Physical characteristics
- Mouth: Cape Cod Bay
- Length: 4 mi (6.4 km)

= Pamet River =

The Pamet River is a 4.2 mi river in Truro, Massachusetts on Cape Cod. It is named for the Paomet tribe.

The river is primarily salt marsh, flows west nearly all the way across Cape Cod from its eastern beaches, and empties into Cape Cod Bay. It lies a few miles south of the Little Pamet River.
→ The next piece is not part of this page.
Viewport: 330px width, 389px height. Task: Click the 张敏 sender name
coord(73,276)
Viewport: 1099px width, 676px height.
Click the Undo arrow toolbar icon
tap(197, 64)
The upper Pamet River is made up of a freshwater marsh. The marsh occupies the broad floor of the upper Pamet River valley. Originally, 12,000–13,000 years ago, this was the glacial outwash channel that drained water away from the glacier westward, northward and finally eastward into the Atlantic some distance from where Provincetown now lies. Sea level was then 300 to 400 ft lower than it is today. There was no Cape Cod Bay, and Stellwagen Bank and the Grand Banks were hills well above the ocean. The subsequent rise of the Atlantic Ocean, which continues to this day, nearly drowned the outer Cape, including the Pamet, which is now only four miles long, compared to 30 mi long thousands of years ago. This upper freshwater marsh dates from the middle 19th century, when, to promote agriculture, the saltwater tides were prevented from entering by means of a dike that traverses the valley where Truro Center Road (a former routing of US Route 6) now passes. A one-way clapper valve permitted fresh water to leave at low tide. The result is the meandering, slow-flowing stream that flows from the Atlantic dunes at Ballston Beach west to the bay, with low, flat banks that lie just above the water table. The entire valley, fresh and salt, is underlain by a thick mat of peat derived from the original salt marshes. All plant species growing in this upper portion were brought in as seeds, mostly by birds and mammals. All are indigenous, and virtually none is tolerant of seawater.

MassWildlife has stocked the river with trout.